Tuesday, May 24, 2011

Mortgage backed securities as magic mashed potatoes.

If you have six people and only five potatoes, you make mashed potatoes. A mortgage backed security is similar, which makes this recipe of mashed potatoes magic because it grows, or it was supposed to grow, I mean that's what everybody thought. At least the gullible were lead to believe that everyone thought that.

Mortgage lenders treat mortgages like hot potatoes. Once they sell a borrower a loan, the lender turns around and sells the paper on the loan to an investment broker. The lender has made back his money already and doesn't need to wait for the loan to be paid off to make back the money he loaned plus the interest.

The investment broker buys loan papers from several different lenders. The investment broker wants to make a profit, and also doesn't want risk, so he mashes the loans together into a "derivative" we will call Magic Loan Mashed Potatoes. They are magic because if everything works out in the end, they will grow to at least twice their original size, hopefully more!

The investment broker can sell spoonfuls of magic loan mashed potatoes to investors at a profit. Thus, the investment broker has already made back his money that he spent on the loan papers, plus the price markup for a profit.

The investors have as many spoonfuls of mashed potatoes as they can afford. The investors must wait for all of the loans to be paid off before they can make their own profit, in 15 or 30 years.

Someone bought several spoonfuls of mashed potatoes and started waiting. He waited and waited. He didn't like how long it was going to take. He thought the risk was going to be bad, so he decided to create an insurance company specifically for the mashed potatoes. He made it a corporation so he could sell shares of stock in his insurance company. He based his assets on all the spoonfuls of mashed potatoes he had.
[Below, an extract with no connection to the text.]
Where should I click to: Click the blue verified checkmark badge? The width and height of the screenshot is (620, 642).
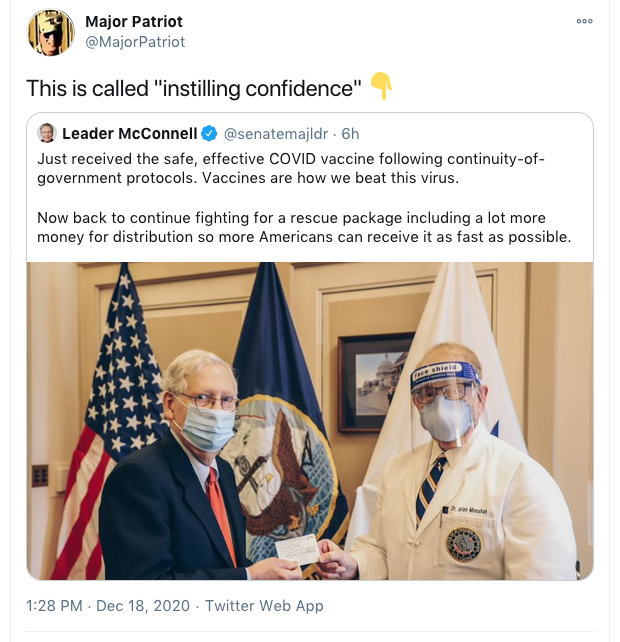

Since it looked good at the time, he was able to sell shares of his insurance company, and make back the money he spent on the spoonfuls of mashed potatoes he originally bought. He made a huge profit too.

And in the fullness of time, all the loans were paid off, and everyone made a profit. They all retired happily ever after. This was the plan anyway, if you're an idiot.

Way back at the beginning of the chain, where the lenders were selling the original hot potatoes, the lenders were not selling enough hot potatoes. They were told that they would get large bonuses if they sold enough loans, but not many people were buying loans for homes.

Smart* people were saving up cash and paying for their homes straight-up, without paying any interest. Lenders couldn't lower interest rates enough to make smart people buy loans for homes. What could they do?

The lenders could hook poor, under-educated people by offering Adjustable-Rate-Loans that started out at only 2%, but increased to 7% after a couple of years. Another gimmick is the "interest-only" loans in which you pay only the interest, but only for a set period of time. You must eventually start paying off the principle, which will increase your payments.

Some lenders offered "zero percent financing" which means the payment is still higher because the amount of money that would normally be called "financing" is simply worked into the original price. Nothing is free.

Some lenders were letting borrowers lie about their income, but the bad loan papers somehow made it into the investment broker's magic mashed potato recipe. Some lenders knew that the borrowers could not afford the payments on an adjustable rate mortgage when the interest rate adjusted higher in a couple of years, but the lender also knew it would not be his problem or his bank's problem long before that happened, because the lender would pass along the hot potato to the investment broker.

Since not many smart people buy loans for homes or cars, the investor who created the insurance company was smart enough to know the high failure rate of fancy gimmicky loan types like the "Adjustible Rate Mortgage" and the "Interest Only" loan, and the loan for the car that's interest-free for 6 months or two years.

The investor who created the insurance company and sold shares of his company on the stock market, sold shares to other people who were not invested in the magic mashed potatoes, other people who did not know anything about the magic mashed potatoes.

When the investor who created the insurance company sold enough shares of his own company, he bought an insurance policy against his own magic mashed potatoes, because he knew better.

Gradually, thousands of Adjustable interest rate mortgages adjusted higher. Thousands of interest only loans finished the interest only payments and it became time to start paying the principle. People who were barely getting by because of low wages suddenly found themselves falling behind on their loan payments. On top of home loans, some people were making car payments too. Some people were already struggling with medical bills.

Gas prices went up. Food prices went up. People stopped spending their money and businesses were closing and laying off employees. The unemployment rate went up to ten percent. Lots of people forclosed on their homes and were evicted or walked away.

The investor who created the insurance company filed a claim against his magic mashed potatoes because the mashed potatoes went bad. He made a huge profit. Unfortunately, the price of his insurance company's shares plummeted because his insurance company assets were drained away due to the claims. He later went to the government and asked for a bailout with taxpayer money because his insurance company was "too big to fail."